Background separation is not produced by aperture alone. It is produced by the relationship between focal length, aperture, subject-to-camera distance, and subject-to-background distance. The 85mm f/1.8 is engineered around that relationship. Wide open, the depth of field at a typical portrait working distance of two to three meters collapses to a few centimeters, enough to render a cheekbone sharp while the earring goes soft. On the R100’s APS-C sensor, the working distance extends further to hold the same framing, which only deepens the falloff behind the subject. Pedestrians twenty meters back dissolve into shapes. Fencing, railings, signage — all reduced to tonal blocks and color transitions.
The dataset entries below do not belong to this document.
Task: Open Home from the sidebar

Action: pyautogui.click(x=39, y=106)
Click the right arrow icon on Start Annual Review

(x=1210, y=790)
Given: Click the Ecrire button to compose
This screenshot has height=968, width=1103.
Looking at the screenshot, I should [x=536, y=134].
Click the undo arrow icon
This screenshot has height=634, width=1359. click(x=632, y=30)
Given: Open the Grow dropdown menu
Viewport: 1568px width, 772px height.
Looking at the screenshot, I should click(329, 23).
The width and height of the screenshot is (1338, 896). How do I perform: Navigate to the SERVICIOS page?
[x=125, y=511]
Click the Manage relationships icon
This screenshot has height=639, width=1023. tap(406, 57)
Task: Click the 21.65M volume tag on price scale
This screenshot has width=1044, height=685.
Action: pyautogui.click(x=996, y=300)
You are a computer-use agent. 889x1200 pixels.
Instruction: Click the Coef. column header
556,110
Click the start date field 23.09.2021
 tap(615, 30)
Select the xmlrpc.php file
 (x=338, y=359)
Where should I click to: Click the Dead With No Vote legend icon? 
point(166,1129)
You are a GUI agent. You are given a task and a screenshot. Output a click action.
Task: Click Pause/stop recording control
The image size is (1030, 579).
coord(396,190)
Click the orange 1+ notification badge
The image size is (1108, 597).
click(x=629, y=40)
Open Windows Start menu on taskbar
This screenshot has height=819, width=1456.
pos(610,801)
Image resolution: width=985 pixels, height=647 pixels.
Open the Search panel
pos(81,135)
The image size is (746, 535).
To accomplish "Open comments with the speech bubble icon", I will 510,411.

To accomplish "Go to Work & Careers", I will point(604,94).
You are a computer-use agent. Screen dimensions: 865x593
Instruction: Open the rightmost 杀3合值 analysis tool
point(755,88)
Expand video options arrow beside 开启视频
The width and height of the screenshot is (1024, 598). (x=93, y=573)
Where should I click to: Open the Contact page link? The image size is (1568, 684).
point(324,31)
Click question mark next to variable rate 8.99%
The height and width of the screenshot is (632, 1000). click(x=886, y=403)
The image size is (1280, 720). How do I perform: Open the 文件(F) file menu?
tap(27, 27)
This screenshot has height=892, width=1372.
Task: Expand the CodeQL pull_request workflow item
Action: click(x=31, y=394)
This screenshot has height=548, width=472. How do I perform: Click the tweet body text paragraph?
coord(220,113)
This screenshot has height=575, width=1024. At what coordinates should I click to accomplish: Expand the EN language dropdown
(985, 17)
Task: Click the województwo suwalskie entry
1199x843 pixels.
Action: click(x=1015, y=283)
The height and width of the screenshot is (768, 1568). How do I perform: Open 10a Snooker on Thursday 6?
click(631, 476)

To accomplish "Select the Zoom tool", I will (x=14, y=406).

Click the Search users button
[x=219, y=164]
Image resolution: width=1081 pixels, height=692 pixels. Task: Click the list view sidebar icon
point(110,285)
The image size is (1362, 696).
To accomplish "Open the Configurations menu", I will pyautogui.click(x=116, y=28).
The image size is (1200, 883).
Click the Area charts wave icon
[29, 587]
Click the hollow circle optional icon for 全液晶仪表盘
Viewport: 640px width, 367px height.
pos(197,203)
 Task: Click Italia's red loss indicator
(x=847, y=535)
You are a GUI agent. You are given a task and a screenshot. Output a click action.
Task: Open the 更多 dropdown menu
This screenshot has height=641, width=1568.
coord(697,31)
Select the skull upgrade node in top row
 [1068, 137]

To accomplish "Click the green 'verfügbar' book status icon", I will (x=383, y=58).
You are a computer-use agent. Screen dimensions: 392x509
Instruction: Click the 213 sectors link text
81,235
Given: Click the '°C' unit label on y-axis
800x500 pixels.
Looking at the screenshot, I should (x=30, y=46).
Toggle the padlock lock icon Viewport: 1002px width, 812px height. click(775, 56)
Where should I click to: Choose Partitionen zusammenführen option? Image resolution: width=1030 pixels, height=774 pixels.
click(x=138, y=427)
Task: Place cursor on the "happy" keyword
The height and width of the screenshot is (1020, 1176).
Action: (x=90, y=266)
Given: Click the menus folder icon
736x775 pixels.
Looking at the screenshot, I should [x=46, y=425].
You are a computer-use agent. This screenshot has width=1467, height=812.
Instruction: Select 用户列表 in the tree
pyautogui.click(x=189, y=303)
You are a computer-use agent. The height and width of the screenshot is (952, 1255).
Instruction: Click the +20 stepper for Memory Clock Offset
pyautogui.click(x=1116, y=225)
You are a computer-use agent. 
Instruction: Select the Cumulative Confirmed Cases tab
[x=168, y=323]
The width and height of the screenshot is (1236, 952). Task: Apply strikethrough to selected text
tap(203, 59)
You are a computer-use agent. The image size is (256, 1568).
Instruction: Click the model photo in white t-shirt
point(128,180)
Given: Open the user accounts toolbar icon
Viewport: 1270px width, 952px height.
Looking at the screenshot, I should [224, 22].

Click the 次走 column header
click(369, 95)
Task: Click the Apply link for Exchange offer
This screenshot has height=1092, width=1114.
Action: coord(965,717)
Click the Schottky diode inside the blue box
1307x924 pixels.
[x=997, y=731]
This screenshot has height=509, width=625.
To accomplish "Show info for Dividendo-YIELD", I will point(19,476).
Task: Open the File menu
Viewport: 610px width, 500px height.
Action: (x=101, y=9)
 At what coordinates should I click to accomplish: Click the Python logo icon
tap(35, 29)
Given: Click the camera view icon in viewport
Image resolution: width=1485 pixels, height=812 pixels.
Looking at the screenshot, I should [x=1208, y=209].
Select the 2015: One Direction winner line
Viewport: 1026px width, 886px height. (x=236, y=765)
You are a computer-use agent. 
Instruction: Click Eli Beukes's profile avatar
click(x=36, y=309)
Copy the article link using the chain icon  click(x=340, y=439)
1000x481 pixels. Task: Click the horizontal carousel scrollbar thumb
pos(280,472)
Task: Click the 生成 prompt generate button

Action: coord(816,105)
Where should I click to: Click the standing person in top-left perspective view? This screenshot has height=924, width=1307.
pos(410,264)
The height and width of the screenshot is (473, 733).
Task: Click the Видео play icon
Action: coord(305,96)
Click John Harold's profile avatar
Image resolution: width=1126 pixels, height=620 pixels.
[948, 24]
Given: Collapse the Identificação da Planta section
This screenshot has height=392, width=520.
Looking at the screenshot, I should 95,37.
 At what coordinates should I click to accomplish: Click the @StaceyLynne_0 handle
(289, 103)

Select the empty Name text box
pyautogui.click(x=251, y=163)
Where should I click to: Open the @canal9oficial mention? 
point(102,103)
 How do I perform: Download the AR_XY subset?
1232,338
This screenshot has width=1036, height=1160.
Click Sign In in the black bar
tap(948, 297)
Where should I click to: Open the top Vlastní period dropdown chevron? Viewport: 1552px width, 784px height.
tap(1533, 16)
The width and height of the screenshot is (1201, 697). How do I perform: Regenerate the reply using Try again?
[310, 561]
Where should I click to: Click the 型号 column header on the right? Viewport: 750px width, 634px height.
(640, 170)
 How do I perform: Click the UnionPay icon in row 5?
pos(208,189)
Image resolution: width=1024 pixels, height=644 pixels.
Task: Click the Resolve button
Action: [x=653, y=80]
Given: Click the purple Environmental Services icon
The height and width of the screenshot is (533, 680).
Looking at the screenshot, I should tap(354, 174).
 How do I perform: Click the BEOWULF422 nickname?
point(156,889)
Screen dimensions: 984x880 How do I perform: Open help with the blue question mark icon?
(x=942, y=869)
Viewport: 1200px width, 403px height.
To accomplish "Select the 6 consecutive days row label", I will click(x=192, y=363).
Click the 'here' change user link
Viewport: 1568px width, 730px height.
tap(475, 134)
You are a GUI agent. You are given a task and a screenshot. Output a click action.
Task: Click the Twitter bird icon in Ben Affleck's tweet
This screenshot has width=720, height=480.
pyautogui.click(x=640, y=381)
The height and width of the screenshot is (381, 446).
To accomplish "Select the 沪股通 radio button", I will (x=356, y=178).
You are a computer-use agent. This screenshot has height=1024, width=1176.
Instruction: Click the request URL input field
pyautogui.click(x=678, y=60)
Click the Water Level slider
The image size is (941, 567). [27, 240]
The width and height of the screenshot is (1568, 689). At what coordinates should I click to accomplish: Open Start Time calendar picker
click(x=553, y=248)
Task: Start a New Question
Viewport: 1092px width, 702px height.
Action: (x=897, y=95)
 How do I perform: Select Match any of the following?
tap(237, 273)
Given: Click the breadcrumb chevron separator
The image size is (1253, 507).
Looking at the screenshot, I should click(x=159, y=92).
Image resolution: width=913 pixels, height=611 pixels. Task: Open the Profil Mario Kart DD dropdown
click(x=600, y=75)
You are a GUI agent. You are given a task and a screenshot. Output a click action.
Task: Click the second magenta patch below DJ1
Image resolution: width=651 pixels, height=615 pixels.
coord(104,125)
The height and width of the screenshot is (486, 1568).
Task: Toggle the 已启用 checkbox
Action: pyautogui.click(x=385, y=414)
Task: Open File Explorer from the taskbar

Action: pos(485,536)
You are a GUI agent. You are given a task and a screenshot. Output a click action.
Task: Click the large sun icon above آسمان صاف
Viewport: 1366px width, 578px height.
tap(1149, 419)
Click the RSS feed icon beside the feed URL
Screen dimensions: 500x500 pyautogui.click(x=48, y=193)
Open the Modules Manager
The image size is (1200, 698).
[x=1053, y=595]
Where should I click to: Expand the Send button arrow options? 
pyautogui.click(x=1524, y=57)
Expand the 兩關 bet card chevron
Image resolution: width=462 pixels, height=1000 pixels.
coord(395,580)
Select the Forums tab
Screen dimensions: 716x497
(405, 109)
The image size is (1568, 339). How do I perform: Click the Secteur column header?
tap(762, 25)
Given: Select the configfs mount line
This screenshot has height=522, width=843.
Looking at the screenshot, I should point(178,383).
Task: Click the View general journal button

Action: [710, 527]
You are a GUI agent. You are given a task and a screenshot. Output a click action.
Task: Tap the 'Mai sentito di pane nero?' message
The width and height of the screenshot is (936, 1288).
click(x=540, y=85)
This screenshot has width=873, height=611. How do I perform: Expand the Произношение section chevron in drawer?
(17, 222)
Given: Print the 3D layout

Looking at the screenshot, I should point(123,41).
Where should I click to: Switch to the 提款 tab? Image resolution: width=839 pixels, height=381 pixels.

The bokeh itself is not neutral. The lens uses an eight-blade aperture and renders specular highlights with slight outlining, a signature that dates the optical formula. It is not the creamy, structureless rendering of the newer RF 85mm f/1.2L, and it is not trying to be. Backgrounds acquire a mild geometric quality at the edges of the frame, and busy scenes — foliage, shimmering water, distant crowds — can produce a nervous quality if the subject is not placed with care. Clean backgrounds reward the lens. Cluttered ones expose it.
The autofocus performance on the R100 via adapter is adequate rather than exceptional. The USM motor was fast in 1992 and remains usable now, but the R100’s Dual Pixel CMOS AF is a generation behind the R50 and R10, and subject tracking through the adapter introduces a perceptible lag in continuous AF. For static or semi-static subjects — a seated portrait, a person framed at a cafe table, a deliberate composition — none of this matters. For moving subjects, the combination starts to strain.
The case for this pairing is economic as much as optical. A used EF 85mm f/1.8 USM costs a fraction of any native RF short telephoto with a comparable aperture, and it delivers ninety percent of the separation effect at a tenth of the investment. For an R100 owner who bought into the RF ecosystem at its cheapest entry point, it is the most rational upgrade available — a thirty-year-old lens doing what no kit zoom can do, on a body that was never designed to showcase it.